*** DATA EXTRACTS ***
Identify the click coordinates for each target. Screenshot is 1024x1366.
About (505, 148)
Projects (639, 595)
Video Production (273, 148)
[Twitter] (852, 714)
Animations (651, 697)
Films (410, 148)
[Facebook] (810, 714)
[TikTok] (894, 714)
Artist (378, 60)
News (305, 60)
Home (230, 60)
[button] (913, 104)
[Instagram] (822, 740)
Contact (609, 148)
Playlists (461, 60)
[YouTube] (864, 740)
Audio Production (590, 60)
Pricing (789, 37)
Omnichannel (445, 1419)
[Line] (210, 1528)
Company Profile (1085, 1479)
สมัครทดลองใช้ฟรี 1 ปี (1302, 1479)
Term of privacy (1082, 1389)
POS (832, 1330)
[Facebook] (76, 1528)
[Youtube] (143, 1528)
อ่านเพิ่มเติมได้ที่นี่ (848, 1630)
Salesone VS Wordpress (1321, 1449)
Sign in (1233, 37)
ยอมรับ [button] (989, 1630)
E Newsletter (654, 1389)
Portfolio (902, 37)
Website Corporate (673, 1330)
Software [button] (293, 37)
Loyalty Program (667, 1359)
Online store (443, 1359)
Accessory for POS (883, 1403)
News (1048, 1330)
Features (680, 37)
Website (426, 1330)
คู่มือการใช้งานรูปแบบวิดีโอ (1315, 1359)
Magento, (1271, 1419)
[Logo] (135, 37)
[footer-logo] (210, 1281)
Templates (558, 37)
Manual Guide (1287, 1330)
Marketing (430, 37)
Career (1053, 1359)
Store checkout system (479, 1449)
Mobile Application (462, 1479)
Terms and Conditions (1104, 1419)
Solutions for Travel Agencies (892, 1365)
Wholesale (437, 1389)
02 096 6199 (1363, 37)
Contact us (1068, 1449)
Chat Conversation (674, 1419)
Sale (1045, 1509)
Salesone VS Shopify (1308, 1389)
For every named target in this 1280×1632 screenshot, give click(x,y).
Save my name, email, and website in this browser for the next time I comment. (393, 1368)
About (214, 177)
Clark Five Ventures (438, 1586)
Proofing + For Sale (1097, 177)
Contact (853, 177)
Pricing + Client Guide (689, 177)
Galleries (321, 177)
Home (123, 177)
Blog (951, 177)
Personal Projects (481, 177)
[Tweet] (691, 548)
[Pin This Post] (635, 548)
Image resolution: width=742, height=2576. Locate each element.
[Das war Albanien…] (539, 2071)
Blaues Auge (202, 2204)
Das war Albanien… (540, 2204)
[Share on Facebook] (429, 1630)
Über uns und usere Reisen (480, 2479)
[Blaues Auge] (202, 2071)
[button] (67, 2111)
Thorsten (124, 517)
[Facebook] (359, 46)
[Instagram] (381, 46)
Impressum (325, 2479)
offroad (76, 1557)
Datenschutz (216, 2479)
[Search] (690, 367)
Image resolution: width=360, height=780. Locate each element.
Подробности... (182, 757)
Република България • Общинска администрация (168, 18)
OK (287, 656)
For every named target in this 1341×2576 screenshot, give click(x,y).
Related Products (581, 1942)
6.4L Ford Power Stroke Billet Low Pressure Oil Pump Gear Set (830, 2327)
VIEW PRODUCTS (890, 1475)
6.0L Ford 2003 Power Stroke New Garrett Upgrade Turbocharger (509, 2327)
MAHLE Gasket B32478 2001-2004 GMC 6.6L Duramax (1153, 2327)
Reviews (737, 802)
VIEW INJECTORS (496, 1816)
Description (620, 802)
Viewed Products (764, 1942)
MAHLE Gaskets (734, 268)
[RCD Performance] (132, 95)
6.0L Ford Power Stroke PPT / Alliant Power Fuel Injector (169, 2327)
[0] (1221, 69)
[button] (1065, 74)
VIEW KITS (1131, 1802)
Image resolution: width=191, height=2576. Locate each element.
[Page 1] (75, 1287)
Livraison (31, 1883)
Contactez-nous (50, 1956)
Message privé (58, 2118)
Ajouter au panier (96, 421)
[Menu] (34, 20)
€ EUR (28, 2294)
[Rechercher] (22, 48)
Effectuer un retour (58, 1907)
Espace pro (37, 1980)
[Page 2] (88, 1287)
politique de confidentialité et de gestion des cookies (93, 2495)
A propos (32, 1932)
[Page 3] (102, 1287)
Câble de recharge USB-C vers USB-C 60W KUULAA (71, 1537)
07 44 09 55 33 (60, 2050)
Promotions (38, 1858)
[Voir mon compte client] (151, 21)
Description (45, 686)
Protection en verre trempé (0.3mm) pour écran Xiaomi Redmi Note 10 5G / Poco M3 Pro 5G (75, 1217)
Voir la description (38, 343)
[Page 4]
*** End of DATA EXTRACTS ***
DIRECTIONS FOR THIS TASK:
Look through the entries above and list every line containing "named".

YOUR SOLUTION:
For every named target in this 1280×1632 screenshot, give click(x,y).
For every named target in this 1341×2576 screenshot, give click(x,y).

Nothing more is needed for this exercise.